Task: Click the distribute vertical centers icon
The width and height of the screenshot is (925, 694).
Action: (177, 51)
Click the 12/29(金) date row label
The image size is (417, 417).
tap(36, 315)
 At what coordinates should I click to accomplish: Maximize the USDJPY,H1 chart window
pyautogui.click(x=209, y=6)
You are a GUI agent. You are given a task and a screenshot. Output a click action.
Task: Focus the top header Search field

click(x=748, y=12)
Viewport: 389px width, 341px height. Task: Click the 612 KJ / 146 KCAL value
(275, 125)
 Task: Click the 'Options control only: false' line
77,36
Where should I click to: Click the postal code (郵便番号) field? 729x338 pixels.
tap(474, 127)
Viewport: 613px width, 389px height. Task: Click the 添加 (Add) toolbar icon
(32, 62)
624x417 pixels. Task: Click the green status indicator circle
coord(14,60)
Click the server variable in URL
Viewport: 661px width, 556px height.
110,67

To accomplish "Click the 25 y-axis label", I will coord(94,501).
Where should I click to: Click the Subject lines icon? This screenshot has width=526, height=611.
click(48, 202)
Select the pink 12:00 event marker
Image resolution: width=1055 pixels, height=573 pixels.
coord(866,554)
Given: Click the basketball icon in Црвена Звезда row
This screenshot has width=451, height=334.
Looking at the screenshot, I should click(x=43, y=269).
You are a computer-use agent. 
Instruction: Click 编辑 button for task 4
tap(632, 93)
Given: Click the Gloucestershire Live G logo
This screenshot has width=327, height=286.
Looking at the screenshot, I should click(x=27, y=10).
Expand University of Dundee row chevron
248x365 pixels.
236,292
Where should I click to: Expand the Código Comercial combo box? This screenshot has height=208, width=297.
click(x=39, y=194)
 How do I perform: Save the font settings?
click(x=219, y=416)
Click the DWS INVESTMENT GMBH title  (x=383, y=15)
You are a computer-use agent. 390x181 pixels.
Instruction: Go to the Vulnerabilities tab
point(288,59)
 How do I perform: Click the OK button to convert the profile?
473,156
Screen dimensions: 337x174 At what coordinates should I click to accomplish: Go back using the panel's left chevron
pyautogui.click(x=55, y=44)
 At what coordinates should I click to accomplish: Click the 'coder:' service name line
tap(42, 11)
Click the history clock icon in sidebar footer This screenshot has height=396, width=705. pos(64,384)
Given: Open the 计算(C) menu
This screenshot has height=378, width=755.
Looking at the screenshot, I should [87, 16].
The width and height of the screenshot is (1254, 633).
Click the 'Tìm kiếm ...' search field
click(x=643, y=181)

TASK DETAILS - Write every entry out again. Leave each one exactly as it is.

REPLY -
Task: Click the distribute vertical centers icon
The width and height of the screenshot is (925, 694).
Action: (177, 51)
Click the 12/29(金) date row label
The image size is (417, 417).
tap(36, 315)
 At what coordinates should I click to accomplish: Maximize the USDJPY,H1 chart window
pyautogui.click(x=209, y=6)
You are a GUI agent. You are given a task and a screenshot. Output a click action.
Task: Focus the top header Search field

click(x=748, y=12)
Viewport: 389px width, 341px height. Task: Click the 612 KJ / 146 KCAL value
(275, 125)
 Task: Click the 'Options control only: false' line
77,36
Where should I click to: Click the postal code (郵便番号) field? 729x338 pixels.
tap(474, 127)
Viewport: 613px width, 389px height. Task: Click the 添加 (Add) toolbar icon
(32, 62)
624x417 pixels. Task: Click the green status indicator circle
coord(14,60)
Click the server variable in URL
Viewport: 661px width, 556px height.
110,67

To accomplish "Click the 25 y-axis label", I will coord(94,501).
Where should I click to: Click the Subject lines icon? This screenshot has width=526, height=611.
click(48, 202)
Select the pink 12:00 event marker
Image resolution: width=1055 pixels, height=573 pixels.
coord(866,554)
Given: Click the basketball icon in Црвена Звезда row
This screenshot has width=451, height=334.
Looking at the screenshot, I should click(x=43, y=269).
You are a computer-use agent. 
Instruction: Click 编辑 button for task 4
tap(632, 93)
Given: Click the Gloucestershire Live G logo
This screenshot has width=327, height=286.
Looking at the screenshot, I should click(x=27, y=10).
Expand University of Dundee row chevron
248x365 pixels.
236,292
Where should I click to: Expand the Código Comercial combo box? This screenshot has height=208, width=297.
click(x=39, y=194)
 How do I perform: Save the font settings?
click(x=219, y=416)
Click the DWS INVESTMENT GMBH title  (x=383, y=15)
You are a computer-use agent. 390x181 pixels.
Instruction: Go to the Vulnerabilities tab
point(288,59)
 How do I perform: Click the OK button to convert the profile?
473,156
Screen dimensions: 337x174 At what coordinates should I click to accomplish: Go back using the panel's left chevron
pyautogui.click(x=55, y=44)
 At what coordinates should I click to accomplish: Click the 'coder:' service name line
tap(42, 11)
Click the history clock icon in sidebar footer This screenshot has height=396, width=705. pos(64,384)
Given: Open the 计算(C) menu
This screenshot has height=378, width=755.
Looking at the screenshot, I should [87, 16].
The width and height of the screenshot is (1254, 633).
Click the 'Tìm kiếm ...' search field
click(x=643, y=181)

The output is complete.